Italy / Venice: Francesco Foscari (1373 – 1 November 1457) was doge of Venice from 1423 to 1457, at the inception of the Italian Renaissance. Portrait by Lazzaro Bastiani (1449-1512)

Foscari, of an ancient noble family, served the Republic of Venice in numerous official capacities—as ambassador, president of the Forty, member of the Council of Ten, inquisitor, Procuratore di San Marco, before he was elected in 1423. His task as doge was to lead Venice in a long and protracted series of wars against Milan, governed by the Visconti, who were attempting to dominate all of northern Italy.

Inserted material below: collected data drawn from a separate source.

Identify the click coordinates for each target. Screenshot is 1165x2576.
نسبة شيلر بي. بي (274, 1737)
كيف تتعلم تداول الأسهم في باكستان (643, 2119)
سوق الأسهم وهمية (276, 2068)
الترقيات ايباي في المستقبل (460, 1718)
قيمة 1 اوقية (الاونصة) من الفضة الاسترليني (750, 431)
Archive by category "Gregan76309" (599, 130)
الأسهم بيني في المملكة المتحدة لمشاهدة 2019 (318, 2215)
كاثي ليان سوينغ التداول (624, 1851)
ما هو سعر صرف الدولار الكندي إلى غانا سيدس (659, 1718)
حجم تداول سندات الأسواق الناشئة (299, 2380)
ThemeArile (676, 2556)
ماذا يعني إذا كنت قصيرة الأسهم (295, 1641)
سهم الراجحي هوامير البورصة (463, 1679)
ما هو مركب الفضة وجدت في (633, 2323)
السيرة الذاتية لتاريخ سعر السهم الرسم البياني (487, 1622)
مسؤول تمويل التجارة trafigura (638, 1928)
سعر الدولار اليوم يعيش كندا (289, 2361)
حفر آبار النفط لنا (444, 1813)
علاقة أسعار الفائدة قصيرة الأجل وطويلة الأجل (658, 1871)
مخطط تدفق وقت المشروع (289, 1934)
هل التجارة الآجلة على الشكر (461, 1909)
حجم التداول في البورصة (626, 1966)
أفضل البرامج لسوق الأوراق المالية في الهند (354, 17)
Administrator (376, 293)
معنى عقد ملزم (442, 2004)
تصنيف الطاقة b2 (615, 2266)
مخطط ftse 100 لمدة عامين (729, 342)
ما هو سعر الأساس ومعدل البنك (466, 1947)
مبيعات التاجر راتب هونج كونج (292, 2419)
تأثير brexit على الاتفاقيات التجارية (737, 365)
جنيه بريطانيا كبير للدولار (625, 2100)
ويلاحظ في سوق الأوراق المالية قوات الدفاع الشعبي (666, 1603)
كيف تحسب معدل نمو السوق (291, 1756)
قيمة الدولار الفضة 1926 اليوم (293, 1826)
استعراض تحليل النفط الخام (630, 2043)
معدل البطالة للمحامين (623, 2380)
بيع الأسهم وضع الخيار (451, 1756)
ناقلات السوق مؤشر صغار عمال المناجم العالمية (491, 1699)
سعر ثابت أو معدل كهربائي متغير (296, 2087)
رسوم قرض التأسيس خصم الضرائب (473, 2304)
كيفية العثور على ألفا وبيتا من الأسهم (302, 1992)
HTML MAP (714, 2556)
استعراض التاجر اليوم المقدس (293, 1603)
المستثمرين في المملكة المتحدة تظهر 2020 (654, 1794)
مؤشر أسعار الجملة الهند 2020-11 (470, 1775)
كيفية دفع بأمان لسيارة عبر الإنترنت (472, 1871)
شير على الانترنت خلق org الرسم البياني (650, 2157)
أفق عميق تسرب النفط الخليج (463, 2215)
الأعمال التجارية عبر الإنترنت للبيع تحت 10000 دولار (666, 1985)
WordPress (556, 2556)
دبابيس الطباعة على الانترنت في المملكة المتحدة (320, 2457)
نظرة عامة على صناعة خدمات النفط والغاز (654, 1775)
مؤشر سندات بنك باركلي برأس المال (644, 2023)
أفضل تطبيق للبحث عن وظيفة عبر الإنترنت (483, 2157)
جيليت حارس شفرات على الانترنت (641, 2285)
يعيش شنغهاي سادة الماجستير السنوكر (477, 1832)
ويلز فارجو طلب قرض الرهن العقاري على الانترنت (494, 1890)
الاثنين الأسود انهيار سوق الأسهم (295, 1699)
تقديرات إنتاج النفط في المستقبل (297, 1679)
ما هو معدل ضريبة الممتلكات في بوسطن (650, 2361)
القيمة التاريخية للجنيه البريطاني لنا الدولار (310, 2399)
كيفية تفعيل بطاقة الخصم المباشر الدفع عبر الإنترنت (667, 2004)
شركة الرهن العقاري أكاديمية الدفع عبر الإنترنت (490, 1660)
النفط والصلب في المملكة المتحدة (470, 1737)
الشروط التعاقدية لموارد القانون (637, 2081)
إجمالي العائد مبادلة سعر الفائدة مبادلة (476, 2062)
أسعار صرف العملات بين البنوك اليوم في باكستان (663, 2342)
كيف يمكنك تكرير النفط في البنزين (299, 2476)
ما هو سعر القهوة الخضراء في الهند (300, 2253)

Despite the justification of Venetian embroilment in the terraferma that was offered in Foscari's funeral oration, delivered by the humanist senator and historian Bernardo Giustiniani, and some encouraging notable victories, the war was extremely costly to Venice, whose real source of wealth and power was at sea, and to her ally Florence; they were eventually overcome by the forces of Milan under the leadership of Francesco Sforza. Sforza soon made peace with Florence, however, leaving Venice adrift.

In 1445, Foscari's only surviving son, Jacopo, was tried by the Council of Ten on charges of bribery and corruption and exiled from the city. Two further trials, in 1450 and 1456, led to Jacopo's imprisonment on Crete and his eventual death there.

News of Jacopo's death caused Foscari to withdraw from his government duties, and in October 1457 the Council of Ten forced him to resign. However, his death a week later provoked such public outcry that he was given a state funeral.